Document passage >>
[start]
Clue #1-The Amazing Race
You either take a shower after the kids go to bed or wake up early enough (before they do) to take one. As you get undressed and into the warm shower, you lather the soap on and shampoo your hair when suddenly you hear your child start waking up. You now feel like you are on the Amazing Race and rush to finish showering. So you hurry up, wash the soap out, jump out of the shower, throw a towel around you and hurry to your child's bed. And 9 out of 10 times, your child has dozed off again, leaving you standing there dripping wet with no conditioner in your hair and 1 leg shaven. If this happens to you, you may just be a REAL Desperate Housewife.
Clue #2-The Closet
Now that you are out of the shower, its time to get dressed. First stop is your underwear drawer where you have choices. There are the nice lacey underwear or thongs and the larger underwear that actually fit but they outline your post-baby butt and show lines through your pants. You go for comfort and choose the larger, not so flattering underwear. Afterall, who is gonna be looking at your butt besides your spouse? Next is the sock drawer. On a cold day, its not about matching, its all about warmth and on a warm day, its no socks. Next stop is your closet and you decide to take the "comfort" route again You think of all your pants with elastic bands and the shirts that you won't mind getting dirty or spit up on. You continue by sorting through your business attire, name brand clothing, jeans, and there it is! Your favorite Wal-Mart sweat suit! So go ahead and look at what you are wearing today and see if you are a REAL Desperate Housewife!
Clue #3-Kids Clothing
Now that you are dressed, its time to get the kids dressed so you head to their closet. For myself, my children are 6 weeks and 16 months so they haven't developed their own opinions on style or dress so it's all up to me. As you are looking through their clothing, you think about how cute they are going to look in the chosen outfit. So you dress him or her in the cutest name brand outfit and comb their hair until every hair is in its place. So if your child is dressed much nicer than you and its not "picture day", you may be a REAL Desperate Housewife.
Clue #4-Social Interaction
The phone rings and you answer it without looking at caller ID hoping that its one of your friends to have some sort of social interaction, only to find out that its another stupid telemarketer ignoring the fact that you registered 5x onto the Do not call registry. So to your disappointment, you hand the phone to your toddler and let him or her listen to their sales pitch. Social interaction feels like a privledge when you are a REAL Desperate Housewife. So when your exciting Friday night out is to the local coffee shop with one of your girlfriends (and you even change out of the sweat suit to go!), you have officially joined the Housewives club!
Clue #5- No..No...No...
You spend your day using mostly 1 word sentences, (mostly the word "No" if you have a toddler). Another sign is when you find yourself humming or singing the lyrics of your child's favorite TV show theme song. When you realize that you know all the words to the Mickey Mouse Clubhouse or Little Einsteins and you sing along to the TV while your toddler stares at you like you are from another planet, you may consider yourself a REAL Desperate Housewife!
Clue #6-Unnecessary purchases
Doorbell rings! You go to the door without looking in the mirror, distracted and excited to think that a friend may be stopping by. You open the door to find the UPS man holding the boxes of items that you purchased on-line. These are those "great" sale items that were "80% off" and free shipping so you decide that you can't pass up such a deal and order 16 of the same thing without even thinking who or what you are going to do with them. Or maybe it could be the infomercial that came on at 3am while you were nursing your baby and convinced you that you could lose the extra baby weight by purchasing seaweed pills and a balancing ball. If you are a victim of the internet specials, QVC addict or infomercial sucker, you may just be a REAL Desperate Housewife!
[end]
Supplied material >>
[start]
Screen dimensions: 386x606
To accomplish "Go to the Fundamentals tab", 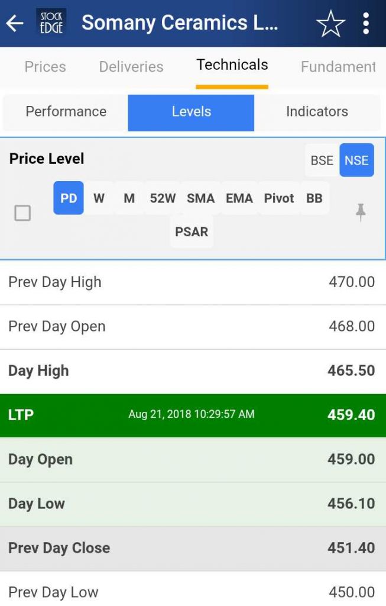I will pyautogui.click(x=338, y=67).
[end]
The tasks >>
**A)** Decide whether each statement agrees with the housewife clues, answering yes or no and quoting the deciding words: (i) The children in the text are 6 weeks and 16 months old. (ii) The phone number was put on the Do not call registry twice. (iii) The infomercial came on at 3am.
**B)** Reproduce the passage of the housewife clues word for word, starting at "Clue #4-Social Interaction" and ending at "the Housewives club!".
Answer from the housewife clues alone, without drawing on the listing.

Answers given >>
**A)**
(i) Yes: "my children are 6 weeks and 16 months"
(ii) No: "you registered 5x onto the Do not call registry"
(iii) Yes: "the infomercial that came on at 3am while you were nursing your baby"

**B)**
Clue #4-Social Interaction
The phone rings and you answer it without looking at caller ID hoping that its one of your friends to have some sort of social interaction, only to find out that its another stupid telemarketer ignoring the fact that you registered 5x onto the Do not call registry. So to your disappointment, you hand the phone to your toddler and let him or her listen to their sales pitch. Social interaction feels like a privledge when you are a REAL Desperate Housewife. So when your exciting Friday night out is to the local coffee shop with one of your girlfriends (and you even change out of the sweat suit to go!), you have officially joined the Housewives club!